#### [DIRECTIONS FOR THIS TASK]
Read the records and gather each line that includes "agent".
============================================================
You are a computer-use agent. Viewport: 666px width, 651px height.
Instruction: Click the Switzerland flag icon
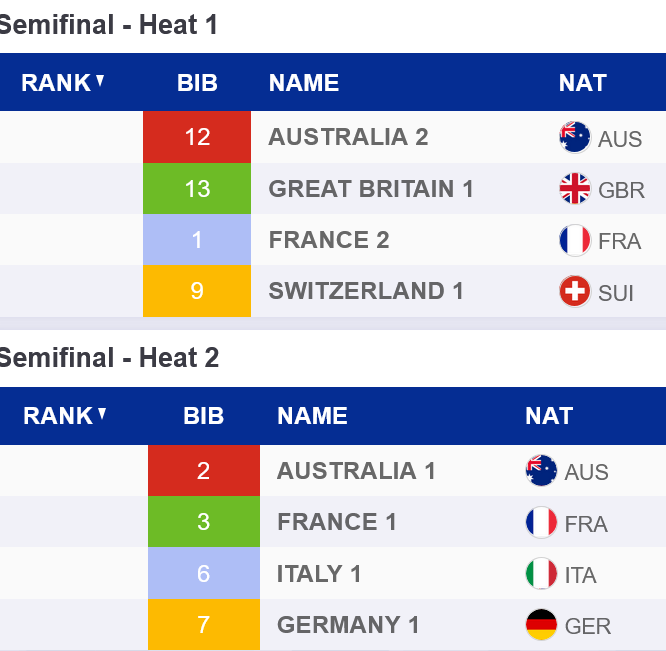click(575, 291)
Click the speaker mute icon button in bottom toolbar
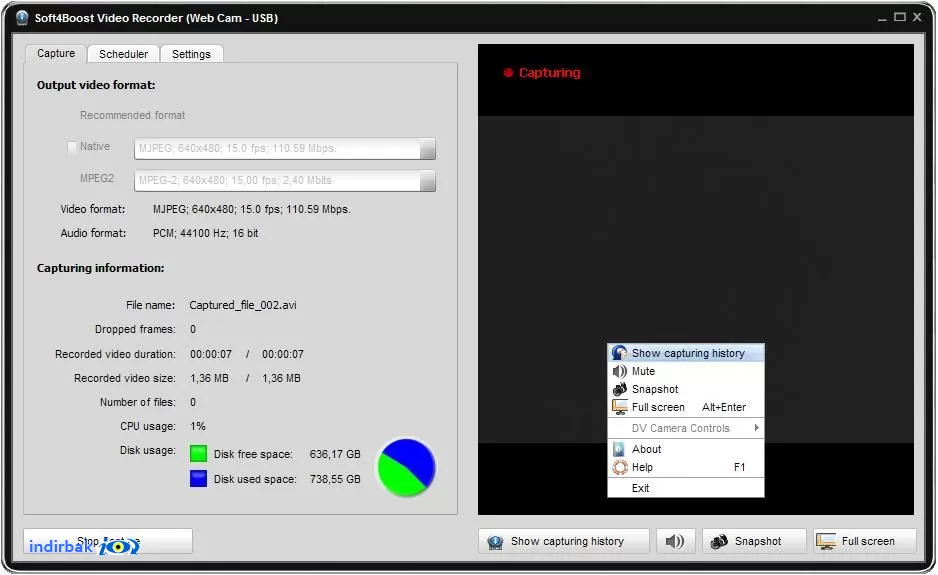The width and height of the screenshot is (938, 575). pos(675,541)
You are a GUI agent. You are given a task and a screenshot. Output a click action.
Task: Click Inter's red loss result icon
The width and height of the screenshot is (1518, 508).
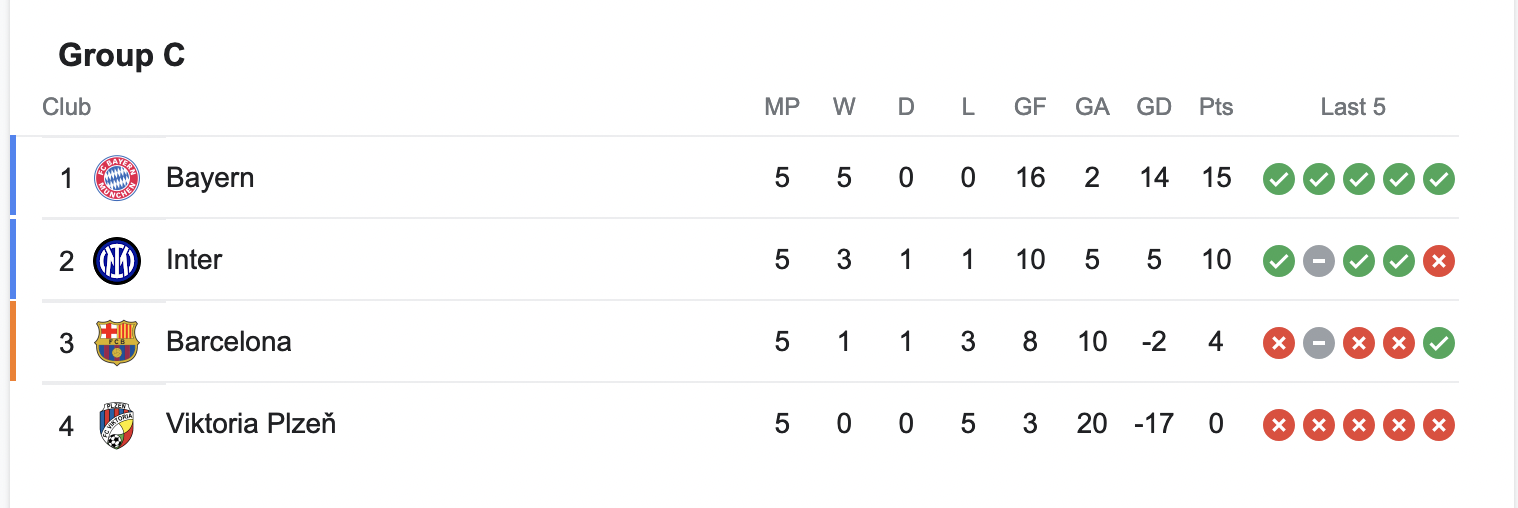coord(1439,261)
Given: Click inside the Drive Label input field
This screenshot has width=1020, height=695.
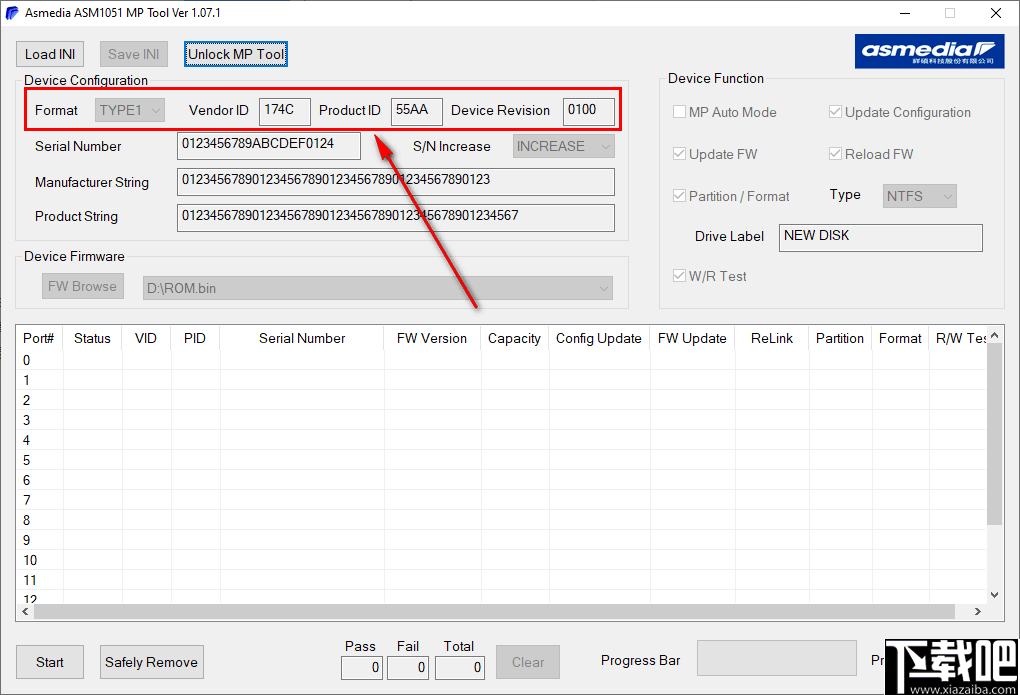Looking at the screenshot, I should 880,237.
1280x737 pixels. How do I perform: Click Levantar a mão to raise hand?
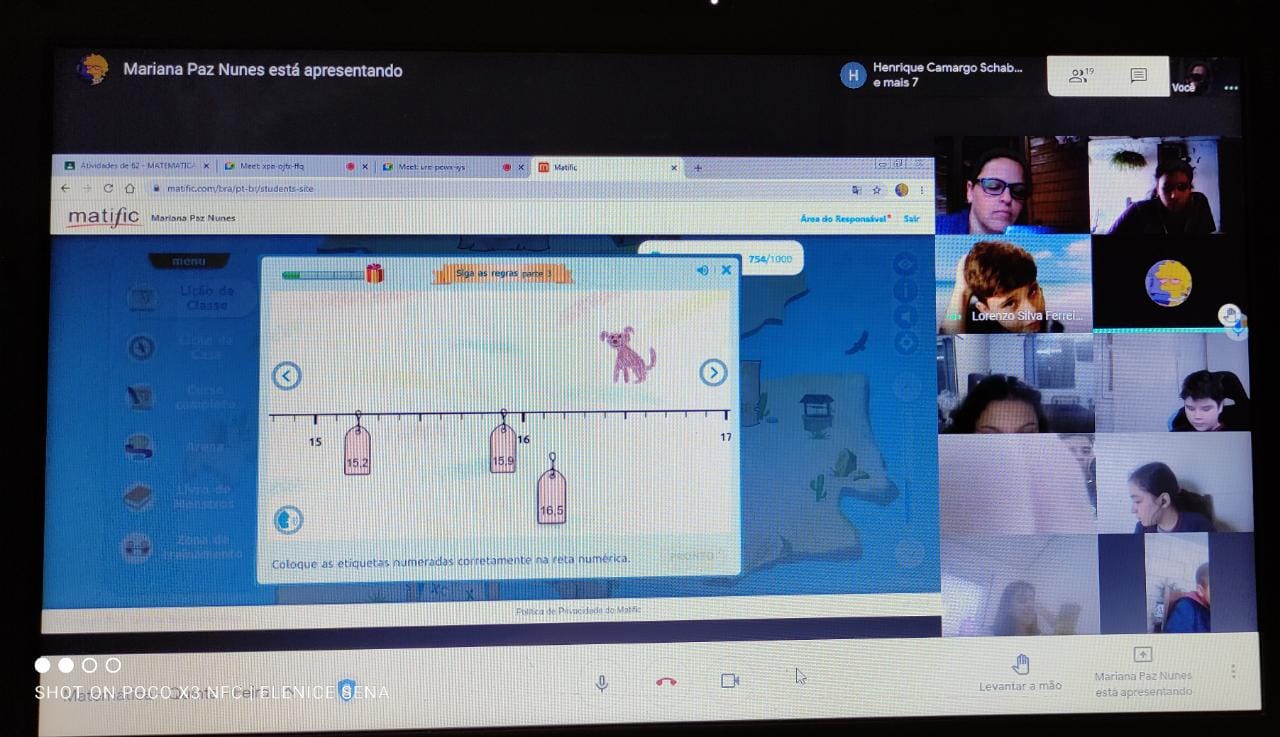tap(1020, 672)
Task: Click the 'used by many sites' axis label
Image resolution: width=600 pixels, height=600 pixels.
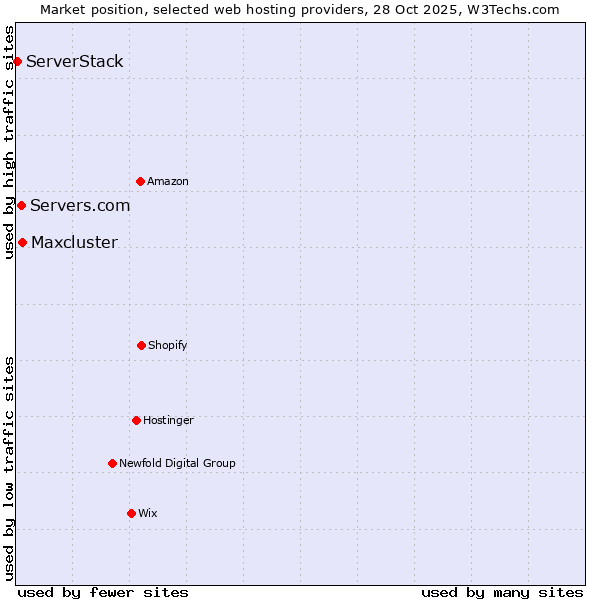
============================================================
#### [SOLUTION BELOW]
You are a computer-use agent. Viewport: 666px width, 651px height.
You are a GUI agent. You are given a task and a screenshot. Output a click action.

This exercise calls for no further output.